Greater Manchester's election battlegrounds
There are 10 council elections on Thursday across Greater Manchester, with seats up for grabs in two cities and eight towns across the conurbation.
In each election, one-third of the seats will be contested while in Salford, voters will also be asked to elect a city mayor.
Labour traditionally dominates Greater Manchester, and currently controls eight of the 10 councils with elections this year.
In Manchester, all 96 councillors are Labour and in Tameside, Wigan and Salford, they have near enough all of them too.
The Corbyn effect
Their other councils look pretty secure as well but it will be interesting to see how much the party's grip strengthens under Jeremy Corbyn's leadership.
It will be a challenge to make significant further gains because, four years ago when these particular council seats were last up for grabs, Labour did well.
It is fair to say 2012 was a bad year for the Conservatives following the the "pasty tax" Budget, while the Lib Dems were suffering as a result of being in coalition with the Tories.
One true splash of blue on the electoral map, however, is Trafford and the Tories are keen to tighten their hold.
The Conservatives are also intent on making inroads at the other end of the Metrolink line.

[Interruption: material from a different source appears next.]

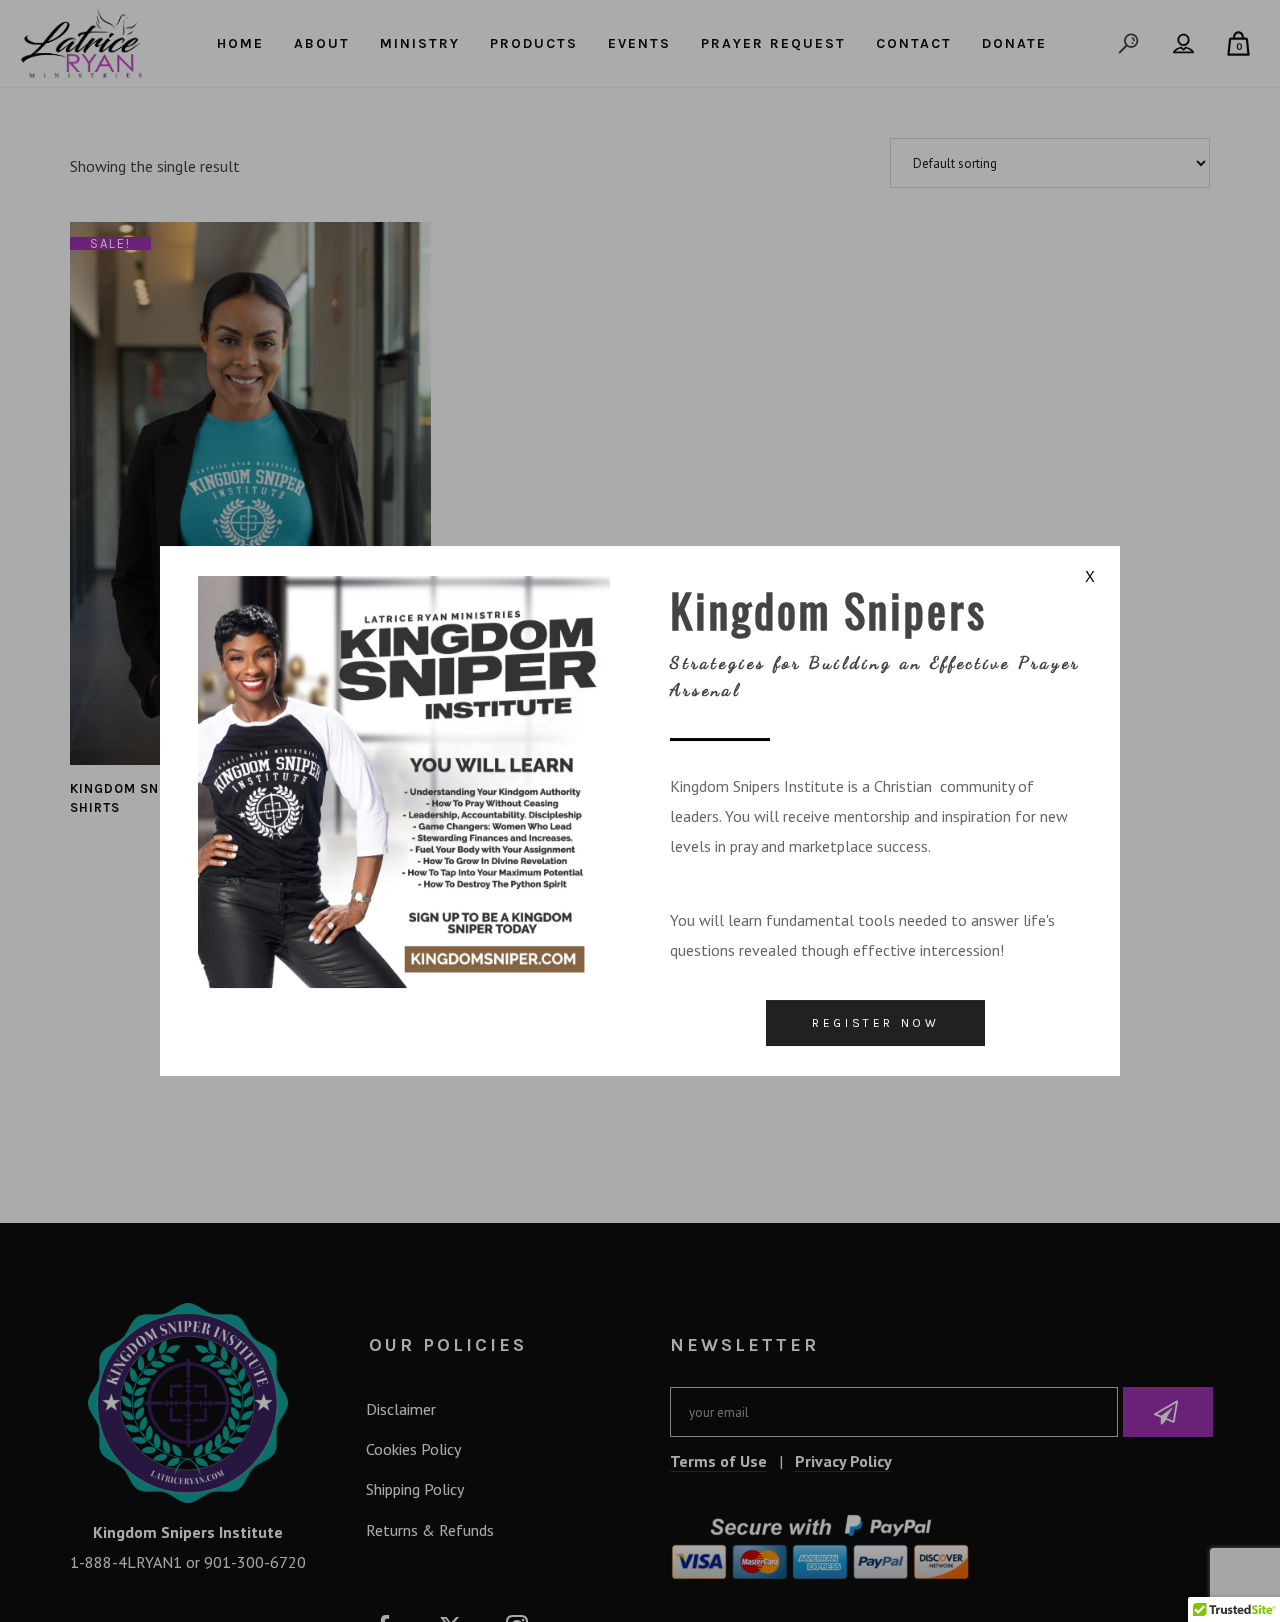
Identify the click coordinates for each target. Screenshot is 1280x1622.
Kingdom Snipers (828, 609)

Bury is currently run by Labour, and the Conservatives are pinning their hopes on voters there not thinking much of Mr Corbyn's leadership.
Labour have been campaigning hard in both Trafford and Bury, and the outcomes will be fascinating.
Stockport will be interesting too because while the Liberal Democrats are in charge they do not enjoy overall control.
At the moment they're the biggest party over Labour by just five councillors so there is the potential for a change of control.
The Lib Dems are also targeting gains in Rochdale, where they ran the council until only a few years ago. They are hoping to benefit from the recent controversies surrounding local Labour MP Simon Danczuk.
Elsewhere, UK Independence Party campaigners in Wigan are talking up their chances and hoping to get a bounce from the EU referendum.
It appears Bolton and Oldham, where they already have councillors, are the places where they're most likely to make gains, though.
After years of growing their support base in Manchester, the Greens are believing this could be their time to bring an end to Labour's total dominance.
Come Friday, Salford will also have a new city mayor as Labour incumbent Ian Stewart steps down.
Labour took more than half the vote four years ago, and its candidate Paul Dennett will hope to take on the role come 6 May. He is up against Robin Garrido for the Conservatives, UKIP's Owen Hammond and Wendy Olsen for the Greens.